SET EXERCISE A →
Decide whether each statement agrees with the post on family history below. For each, answer yes or no and quote the deciding words.
(i) As a tween, the writer knew a great deal about their family history.
(ii) Growing up, the writer felt like an outsider.
(iii) The first shared trait the writer noticed with someone else was a love of music.

PASSAGE GIVEN →
June 14, 2009

That faint artistic thread...

As I've slowly, gradually backtracked through my family history a little, I've come to see a number of artistic abilities in my relatives. This became one of the first commonalities that told me I shared some kind of values with someone else: the artistic urge.

That lousy lost feeling, growing up...

When I was in my tweens (like, 11, 12, or 13), I didn't know much about my family history. Perhaps this is the same for many kids from a dysfunctional family background: the sense of not belonging, the detachment from family, or sense of "being different". On the other hand, maybe that was just what was going on for me... As a kid, a sense of belonging felt important, and it never seemed to materialize in my life to that point. I always felt like a bit of an outsider to the world around me, like I didn't fit in, or was not fully integrated. I wasn't part of it - just watching it.

SET EXERCISE B → Copy out the rows from the line with "Confirm with the 确定 button" up to and including the last line of the rows.

EXERCISE INPUTS →
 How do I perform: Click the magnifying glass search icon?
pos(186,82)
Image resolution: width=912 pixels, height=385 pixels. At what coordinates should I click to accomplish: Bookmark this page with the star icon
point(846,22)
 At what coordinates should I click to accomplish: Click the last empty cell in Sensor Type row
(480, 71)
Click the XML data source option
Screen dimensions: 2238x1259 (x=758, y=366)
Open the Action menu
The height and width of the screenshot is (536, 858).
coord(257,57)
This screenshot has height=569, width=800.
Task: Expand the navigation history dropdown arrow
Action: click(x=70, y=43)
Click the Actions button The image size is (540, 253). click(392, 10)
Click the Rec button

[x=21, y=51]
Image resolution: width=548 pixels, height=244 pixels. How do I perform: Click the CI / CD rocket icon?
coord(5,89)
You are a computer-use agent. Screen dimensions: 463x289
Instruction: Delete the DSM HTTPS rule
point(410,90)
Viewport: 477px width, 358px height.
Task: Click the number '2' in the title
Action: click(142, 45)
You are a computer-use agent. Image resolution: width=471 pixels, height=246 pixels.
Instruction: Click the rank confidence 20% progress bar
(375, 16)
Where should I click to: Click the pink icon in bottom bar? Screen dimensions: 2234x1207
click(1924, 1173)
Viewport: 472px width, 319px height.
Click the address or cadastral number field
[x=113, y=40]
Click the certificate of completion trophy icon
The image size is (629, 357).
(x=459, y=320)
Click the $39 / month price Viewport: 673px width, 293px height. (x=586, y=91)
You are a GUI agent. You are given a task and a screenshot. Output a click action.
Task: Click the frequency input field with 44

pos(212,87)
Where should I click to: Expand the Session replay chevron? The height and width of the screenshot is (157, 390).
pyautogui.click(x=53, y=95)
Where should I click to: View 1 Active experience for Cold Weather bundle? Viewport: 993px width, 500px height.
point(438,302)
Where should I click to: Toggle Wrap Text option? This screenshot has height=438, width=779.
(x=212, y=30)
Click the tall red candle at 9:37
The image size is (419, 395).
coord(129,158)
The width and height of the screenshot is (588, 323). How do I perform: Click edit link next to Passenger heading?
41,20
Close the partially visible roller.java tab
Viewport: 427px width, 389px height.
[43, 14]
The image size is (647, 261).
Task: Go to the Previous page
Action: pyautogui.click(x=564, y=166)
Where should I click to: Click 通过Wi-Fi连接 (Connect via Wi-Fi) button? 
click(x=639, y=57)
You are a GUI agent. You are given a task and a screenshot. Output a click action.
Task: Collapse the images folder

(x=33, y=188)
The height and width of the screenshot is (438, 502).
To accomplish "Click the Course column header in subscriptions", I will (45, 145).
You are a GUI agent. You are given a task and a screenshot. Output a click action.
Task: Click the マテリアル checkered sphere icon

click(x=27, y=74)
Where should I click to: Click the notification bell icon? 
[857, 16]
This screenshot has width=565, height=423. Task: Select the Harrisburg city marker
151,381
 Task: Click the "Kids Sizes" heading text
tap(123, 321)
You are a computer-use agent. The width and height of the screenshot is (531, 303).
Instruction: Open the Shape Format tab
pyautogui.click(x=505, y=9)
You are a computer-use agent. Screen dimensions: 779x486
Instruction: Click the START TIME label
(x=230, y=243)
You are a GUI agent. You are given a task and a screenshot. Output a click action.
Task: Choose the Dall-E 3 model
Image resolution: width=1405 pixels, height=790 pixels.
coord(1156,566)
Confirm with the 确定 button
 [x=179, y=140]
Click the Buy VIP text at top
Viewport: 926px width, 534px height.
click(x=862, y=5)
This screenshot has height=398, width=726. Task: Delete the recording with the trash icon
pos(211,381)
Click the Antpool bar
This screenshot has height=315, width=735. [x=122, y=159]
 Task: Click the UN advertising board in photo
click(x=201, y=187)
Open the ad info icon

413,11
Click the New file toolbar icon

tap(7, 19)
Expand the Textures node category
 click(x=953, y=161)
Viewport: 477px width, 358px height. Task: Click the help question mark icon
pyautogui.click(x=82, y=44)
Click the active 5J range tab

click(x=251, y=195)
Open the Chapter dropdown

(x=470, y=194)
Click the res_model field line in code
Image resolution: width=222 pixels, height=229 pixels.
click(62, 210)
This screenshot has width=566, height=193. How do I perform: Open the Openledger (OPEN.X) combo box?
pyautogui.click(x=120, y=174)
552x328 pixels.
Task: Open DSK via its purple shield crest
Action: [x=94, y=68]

EXPECTED ANSWER A →
(i) No: "I didn't know much about my family history."
(ii) Yes: "I always felt like a bit of an outsider to the world around me"
(iii) No: "the artistic urge."

EXPECTED ANSWER B →
Confirm with the 确定 button
 [x=179, y=140]
Click the Buy VIP text at top
Viewport: 926px width, 534px height.
click(x=862, y=5)
This screenshot has height=398, width=726. Task: Delete the recording with the trash icon
pos(211,381)
Click the Antpool bar
This screenshot has height=315, width=735. [x=122, y=159]
 Task: Click the UN advertising board in photo
click(x=201, y=187)
Open the ad info icon

413,11
Click the New file toolbar icon

tap(7, 19)
Expand the Textures node category
 click(x=953, y=161)
Viewport: 477px width, 358px height. Task: Click the help question mark icon
pyautogui.click(x=82, y=44)
Click the active 5J range tab

click(x=251, y=195)
Open the Chapter dropdown

(x=470, y=194)
Click the res_model field line in code
Image resolution: width=222 pixels, height=229 pixels.
click(62, 210)
This screenshot has width=566, height=193. How do I perform: Open the Openledger (OPEN.X) combo box?
pyautogui.click(x=120, y=174)
552x328 pixels.
Task: Open DSK via its purple shield crest
Action: [x=94, y=68]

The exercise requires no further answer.